EXERCISE: Present every line of the data below as a Markdown table with two columns, Row and Line, skipping blank lines. Omit the pictures.

(Data from a dataset)
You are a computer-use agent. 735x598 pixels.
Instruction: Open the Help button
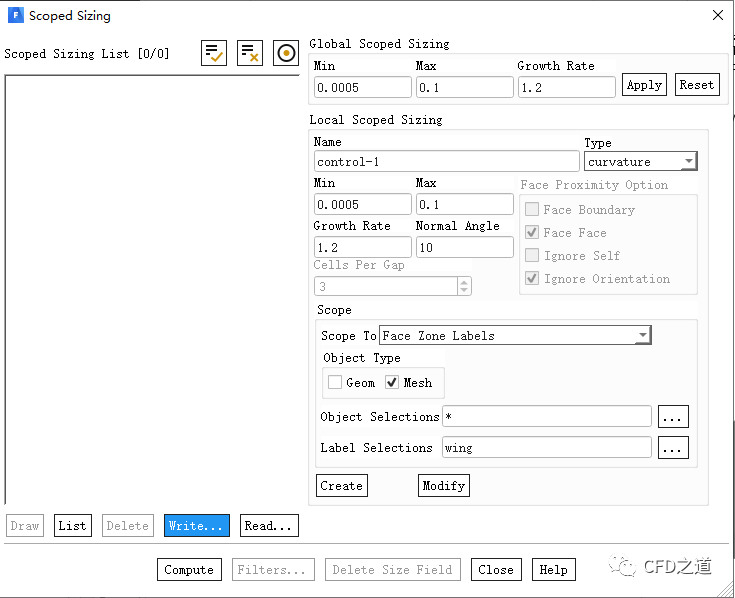pos(554,570)
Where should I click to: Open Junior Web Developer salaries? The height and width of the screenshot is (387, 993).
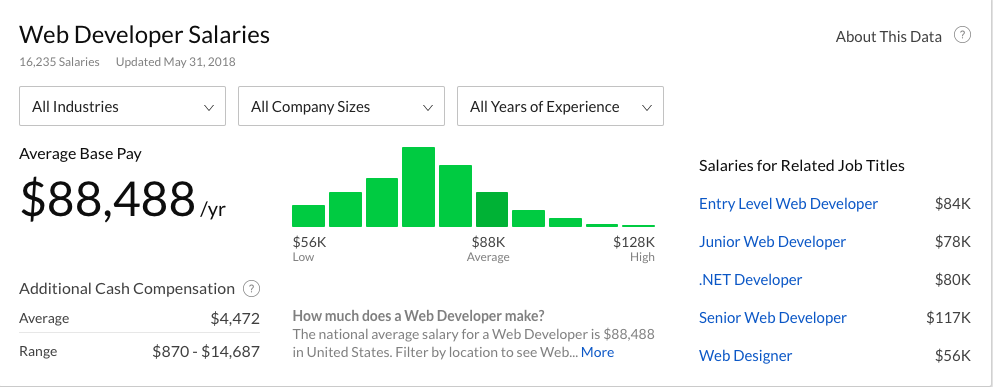(773, 242)
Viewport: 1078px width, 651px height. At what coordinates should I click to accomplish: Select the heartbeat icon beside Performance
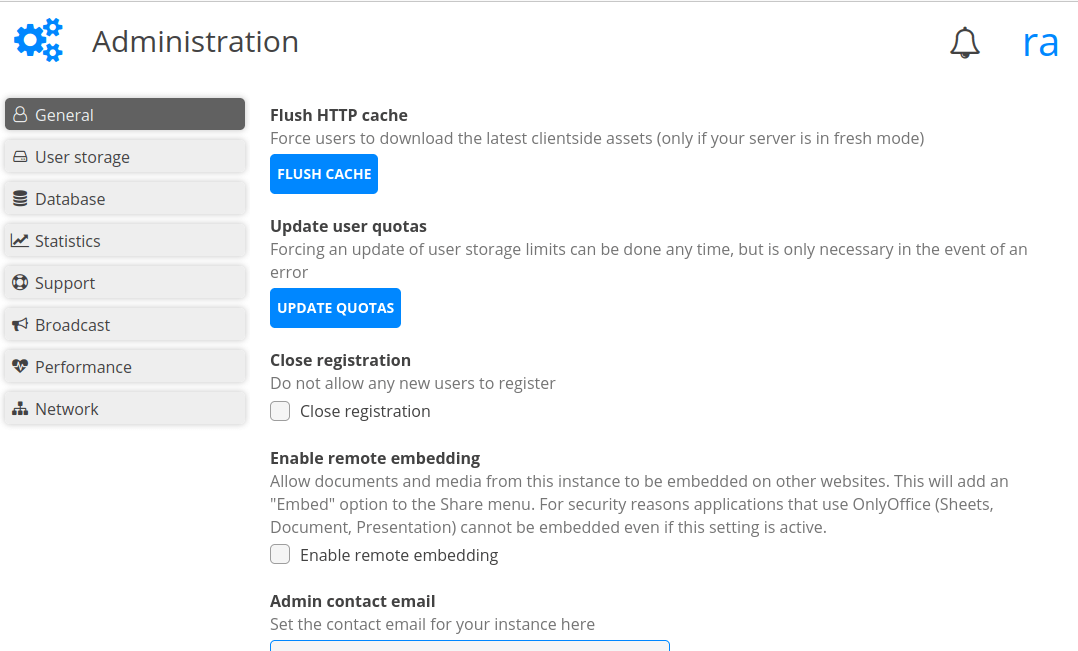point(20,366)
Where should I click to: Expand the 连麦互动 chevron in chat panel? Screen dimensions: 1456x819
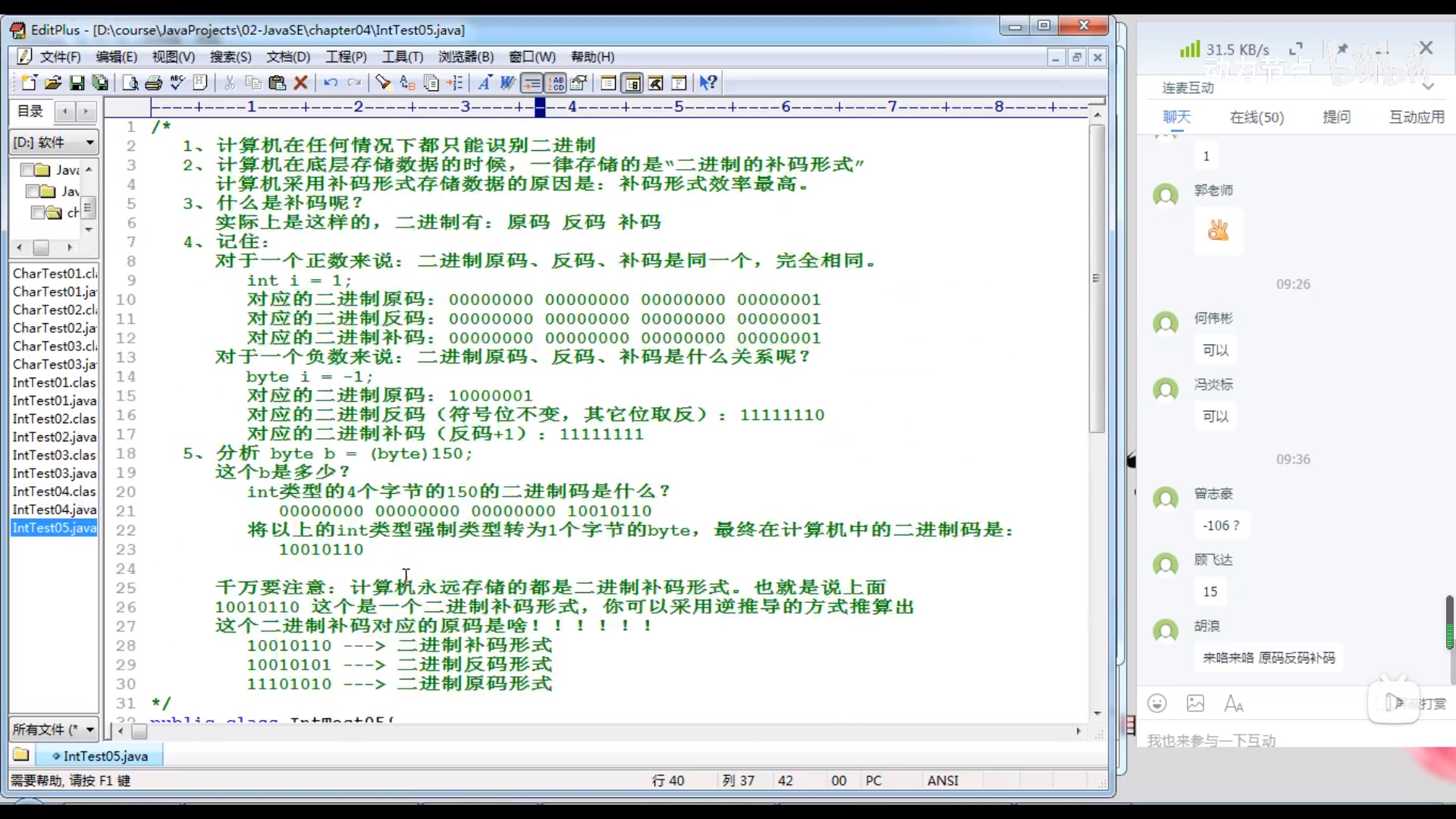(x=1428, y=87)

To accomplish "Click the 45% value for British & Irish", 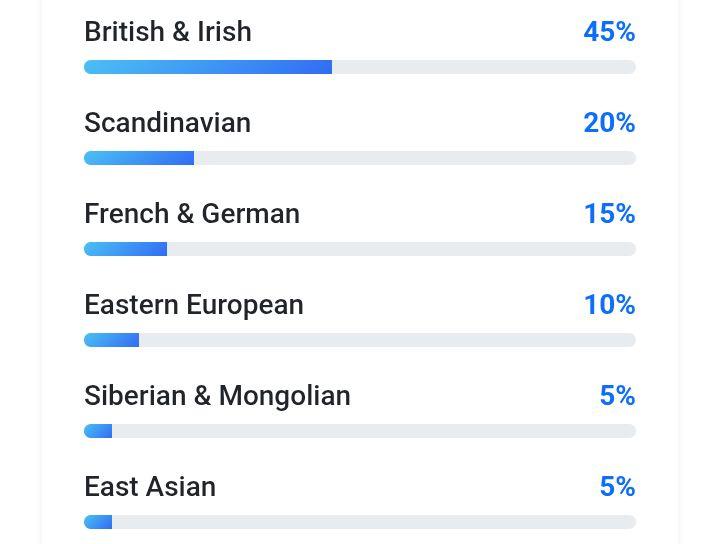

SOLUTION TO THE PROBLEM:
| Row | Line |
|---|---|
| 1 | You are a computer-use agent. 735x598 pixels. |
| 2 | Instruction: Open the Help button |
| 3 | pos(554,570) |
| 4 | Where should I click to: Open Junior Web Developer salaries? The height and width of the screenshot is (387, 993). |
| 5 | (773, 242) |
| 6 | Viewport: 1078px width, 651px height. At what coordinates should I click to accomplish: Select the heartbeat icon beside Performance |
| 7 | point(20,366) |
| 8 | Where should I click to: Expand the 连麦互动 chevron in chat panel? Screen dimensions: 1456x819 |
| 9 | (x=1428, y=87) |
| 10 | To accomplish "Click the 45% value for British & Irish",  |